YOUR TASK: Retype the entries word for word, from the start through the line that contains "tap(602, 278)", and include that line.

(Entries from a data collection)
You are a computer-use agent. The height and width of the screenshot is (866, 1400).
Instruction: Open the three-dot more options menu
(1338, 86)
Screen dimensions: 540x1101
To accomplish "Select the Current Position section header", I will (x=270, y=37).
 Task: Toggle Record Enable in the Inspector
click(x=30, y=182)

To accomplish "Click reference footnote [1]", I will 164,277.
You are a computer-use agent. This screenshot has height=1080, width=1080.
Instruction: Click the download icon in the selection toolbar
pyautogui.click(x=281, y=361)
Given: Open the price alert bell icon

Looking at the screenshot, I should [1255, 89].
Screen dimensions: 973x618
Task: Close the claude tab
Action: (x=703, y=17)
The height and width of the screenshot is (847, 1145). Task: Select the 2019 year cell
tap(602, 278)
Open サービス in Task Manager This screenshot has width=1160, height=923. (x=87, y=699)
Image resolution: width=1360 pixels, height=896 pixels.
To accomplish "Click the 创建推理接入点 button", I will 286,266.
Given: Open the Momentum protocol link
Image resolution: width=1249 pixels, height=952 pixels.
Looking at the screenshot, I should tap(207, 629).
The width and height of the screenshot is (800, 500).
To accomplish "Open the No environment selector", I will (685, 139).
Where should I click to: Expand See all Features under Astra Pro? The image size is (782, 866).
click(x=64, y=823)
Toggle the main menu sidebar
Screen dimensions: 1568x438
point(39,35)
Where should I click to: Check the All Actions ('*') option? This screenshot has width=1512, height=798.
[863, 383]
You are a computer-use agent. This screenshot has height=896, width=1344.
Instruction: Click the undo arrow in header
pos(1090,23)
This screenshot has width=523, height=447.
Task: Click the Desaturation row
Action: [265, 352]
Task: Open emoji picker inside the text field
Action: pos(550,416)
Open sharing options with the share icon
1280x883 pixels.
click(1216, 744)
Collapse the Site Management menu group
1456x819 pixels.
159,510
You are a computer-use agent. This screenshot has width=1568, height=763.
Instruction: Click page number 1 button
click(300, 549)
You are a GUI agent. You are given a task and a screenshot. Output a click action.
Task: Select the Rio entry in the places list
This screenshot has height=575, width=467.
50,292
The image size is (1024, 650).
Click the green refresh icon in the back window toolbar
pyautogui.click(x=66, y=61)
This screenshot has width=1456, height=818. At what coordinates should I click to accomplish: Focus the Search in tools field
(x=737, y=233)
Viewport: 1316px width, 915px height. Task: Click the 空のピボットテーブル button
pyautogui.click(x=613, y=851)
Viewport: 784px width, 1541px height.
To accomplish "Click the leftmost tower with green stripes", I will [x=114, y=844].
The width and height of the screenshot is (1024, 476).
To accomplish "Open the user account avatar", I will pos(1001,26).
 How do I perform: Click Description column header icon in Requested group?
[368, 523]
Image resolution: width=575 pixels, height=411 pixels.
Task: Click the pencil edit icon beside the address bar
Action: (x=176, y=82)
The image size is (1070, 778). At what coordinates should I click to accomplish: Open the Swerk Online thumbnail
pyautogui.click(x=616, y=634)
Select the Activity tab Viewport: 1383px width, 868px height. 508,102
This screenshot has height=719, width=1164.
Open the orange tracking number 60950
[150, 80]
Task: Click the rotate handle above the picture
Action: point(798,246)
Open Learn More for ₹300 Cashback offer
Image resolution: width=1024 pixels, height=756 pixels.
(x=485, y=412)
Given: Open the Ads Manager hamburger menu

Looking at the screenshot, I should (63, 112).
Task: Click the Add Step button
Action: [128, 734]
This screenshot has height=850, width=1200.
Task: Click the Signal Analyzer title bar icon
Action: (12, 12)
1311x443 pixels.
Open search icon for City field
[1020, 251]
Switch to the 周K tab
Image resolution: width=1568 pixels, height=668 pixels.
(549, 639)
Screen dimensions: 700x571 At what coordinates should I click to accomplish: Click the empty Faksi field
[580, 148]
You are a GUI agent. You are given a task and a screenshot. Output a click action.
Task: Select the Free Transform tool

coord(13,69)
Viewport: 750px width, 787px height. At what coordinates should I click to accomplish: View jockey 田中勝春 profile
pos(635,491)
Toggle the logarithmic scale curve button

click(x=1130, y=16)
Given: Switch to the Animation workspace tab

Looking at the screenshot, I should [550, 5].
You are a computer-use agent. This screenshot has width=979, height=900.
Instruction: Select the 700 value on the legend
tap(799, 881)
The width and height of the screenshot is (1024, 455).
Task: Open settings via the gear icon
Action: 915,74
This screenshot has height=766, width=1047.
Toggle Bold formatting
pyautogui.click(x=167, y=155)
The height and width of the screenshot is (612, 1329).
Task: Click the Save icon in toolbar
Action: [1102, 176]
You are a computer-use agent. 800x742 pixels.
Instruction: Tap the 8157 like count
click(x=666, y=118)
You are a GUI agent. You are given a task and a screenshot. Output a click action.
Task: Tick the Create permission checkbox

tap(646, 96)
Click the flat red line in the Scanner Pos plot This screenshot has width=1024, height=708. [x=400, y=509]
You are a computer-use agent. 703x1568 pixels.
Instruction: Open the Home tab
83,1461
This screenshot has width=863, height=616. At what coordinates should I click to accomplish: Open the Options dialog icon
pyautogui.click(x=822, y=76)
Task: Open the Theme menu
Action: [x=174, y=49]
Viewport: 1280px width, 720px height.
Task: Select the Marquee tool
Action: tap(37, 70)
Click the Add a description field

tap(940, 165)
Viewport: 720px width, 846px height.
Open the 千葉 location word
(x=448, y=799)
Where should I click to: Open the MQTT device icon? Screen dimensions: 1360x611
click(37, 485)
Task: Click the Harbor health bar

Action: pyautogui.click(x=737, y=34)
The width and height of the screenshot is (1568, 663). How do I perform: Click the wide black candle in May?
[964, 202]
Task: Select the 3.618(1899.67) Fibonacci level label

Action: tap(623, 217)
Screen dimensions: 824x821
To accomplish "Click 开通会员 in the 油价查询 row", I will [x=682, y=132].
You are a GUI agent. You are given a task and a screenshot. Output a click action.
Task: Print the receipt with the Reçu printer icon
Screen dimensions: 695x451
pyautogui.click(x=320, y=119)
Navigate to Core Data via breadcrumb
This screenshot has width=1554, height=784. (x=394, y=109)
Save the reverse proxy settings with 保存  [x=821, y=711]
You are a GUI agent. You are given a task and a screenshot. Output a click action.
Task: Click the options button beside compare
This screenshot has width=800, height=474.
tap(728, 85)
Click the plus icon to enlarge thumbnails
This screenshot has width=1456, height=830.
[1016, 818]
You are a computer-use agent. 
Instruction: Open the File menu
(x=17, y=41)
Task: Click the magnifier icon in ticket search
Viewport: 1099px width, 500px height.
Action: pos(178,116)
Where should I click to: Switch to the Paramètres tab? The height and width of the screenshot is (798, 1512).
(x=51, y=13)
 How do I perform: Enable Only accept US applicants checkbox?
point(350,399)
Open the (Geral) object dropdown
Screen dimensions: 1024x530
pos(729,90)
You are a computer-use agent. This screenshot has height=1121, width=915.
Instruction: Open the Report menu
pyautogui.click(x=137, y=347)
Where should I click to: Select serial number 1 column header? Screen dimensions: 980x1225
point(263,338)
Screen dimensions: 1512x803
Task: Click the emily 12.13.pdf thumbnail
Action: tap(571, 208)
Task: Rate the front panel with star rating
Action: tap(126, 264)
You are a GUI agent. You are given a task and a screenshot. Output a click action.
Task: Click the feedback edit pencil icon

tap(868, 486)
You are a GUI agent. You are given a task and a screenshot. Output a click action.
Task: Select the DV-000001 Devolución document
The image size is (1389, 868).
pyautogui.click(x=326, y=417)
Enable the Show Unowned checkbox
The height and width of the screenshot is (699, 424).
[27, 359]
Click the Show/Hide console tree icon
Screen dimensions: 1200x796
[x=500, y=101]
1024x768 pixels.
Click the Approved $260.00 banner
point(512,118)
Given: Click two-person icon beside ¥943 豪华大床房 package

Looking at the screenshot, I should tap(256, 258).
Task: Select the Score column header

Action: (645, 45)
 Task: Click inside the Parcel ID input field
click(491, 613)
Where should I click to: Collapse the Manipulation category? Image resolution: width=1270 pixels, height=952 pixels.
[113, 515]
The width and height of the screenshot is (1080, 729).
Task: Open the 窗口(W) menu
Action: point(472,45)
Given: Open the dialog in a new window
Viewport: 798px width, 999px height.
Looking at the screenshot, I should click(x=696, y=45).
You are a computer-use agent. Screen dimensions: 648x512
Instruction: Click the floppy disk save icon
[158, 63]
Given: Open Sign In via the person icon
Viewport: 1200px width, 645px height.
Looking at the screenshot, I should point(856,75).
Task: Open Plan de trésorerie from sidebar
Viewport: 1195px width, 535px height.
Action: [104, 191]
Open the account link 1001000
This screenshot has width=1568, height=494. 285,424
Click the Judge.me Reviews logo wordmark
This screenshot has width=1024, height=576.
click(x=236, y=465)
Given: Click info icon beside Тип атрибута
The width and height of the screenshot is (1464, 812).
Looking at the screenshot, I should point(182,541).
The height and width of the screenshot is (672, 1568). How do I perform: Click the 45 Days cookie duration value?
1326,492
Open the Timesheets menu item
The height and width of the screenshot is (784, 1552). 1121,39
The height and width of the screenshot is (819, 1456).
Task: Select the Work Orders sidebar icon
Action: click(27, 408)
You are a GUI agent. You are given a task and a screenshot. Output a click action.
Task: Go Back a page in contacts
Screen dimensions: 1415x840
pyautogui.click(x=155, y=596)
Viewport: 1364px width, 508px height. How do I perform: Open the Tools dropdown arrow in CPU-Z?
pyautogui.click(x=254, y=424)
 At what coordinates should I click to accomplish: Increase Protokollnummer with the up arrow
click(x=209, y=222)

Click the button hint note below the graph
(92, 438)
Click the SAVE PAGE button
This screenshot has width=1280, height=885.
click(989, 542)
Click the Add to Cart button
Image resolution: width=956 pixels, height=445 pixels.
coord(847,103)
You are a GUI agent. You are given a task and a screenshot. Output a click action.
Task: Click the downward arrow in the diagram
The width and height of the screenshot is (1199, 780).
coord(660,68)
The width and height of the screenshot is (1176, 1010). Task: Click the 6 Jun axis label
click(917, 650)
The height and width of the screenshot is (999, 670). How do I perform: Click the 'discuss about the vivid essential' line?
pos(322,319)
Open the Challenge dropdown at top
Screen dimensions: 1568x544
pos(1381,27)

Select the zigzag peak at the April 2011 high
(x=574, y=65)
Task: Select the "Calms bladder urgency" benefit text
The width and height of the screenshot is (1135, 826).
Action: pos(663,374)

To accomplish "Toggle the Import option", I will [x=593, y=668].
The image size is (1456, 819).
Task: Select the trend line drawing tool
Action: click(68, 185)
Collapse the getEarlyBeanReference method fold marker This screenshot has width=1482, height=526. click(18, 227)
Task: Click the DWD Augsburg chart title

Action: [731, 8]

EXERCISE RESULT:
You are a computer-use agent. The height and width of the screenshot is (866, 1400).
Instruction: Open the three-dot more options menu
(1338, 86)
Screen dimensions: 540x1101
To accomplish "Select the Current Position section header", I will (x=270, y=37).
 Task: Toggle Record Enable in the Inspector
click(x=30, y=182)

To accomplish "Click reference footnote [1]", I will 164,277.
You are a computer-use agent. This screenshot has height=1080, width=1080.
Instruction: Click the download icon in the selection toolbar
pyautogui.click(x=281, y=361)
Given: Open the price alert bell icon

Looking at the screenshot, I should [1255, 89].
Screen dimensions: 973x618
Task: Close the claude tab
Action: (x=703, y=17)
The height and width of the screenshot is (847, 1145). Task: Select the 2019 year cell
tap(602, 278)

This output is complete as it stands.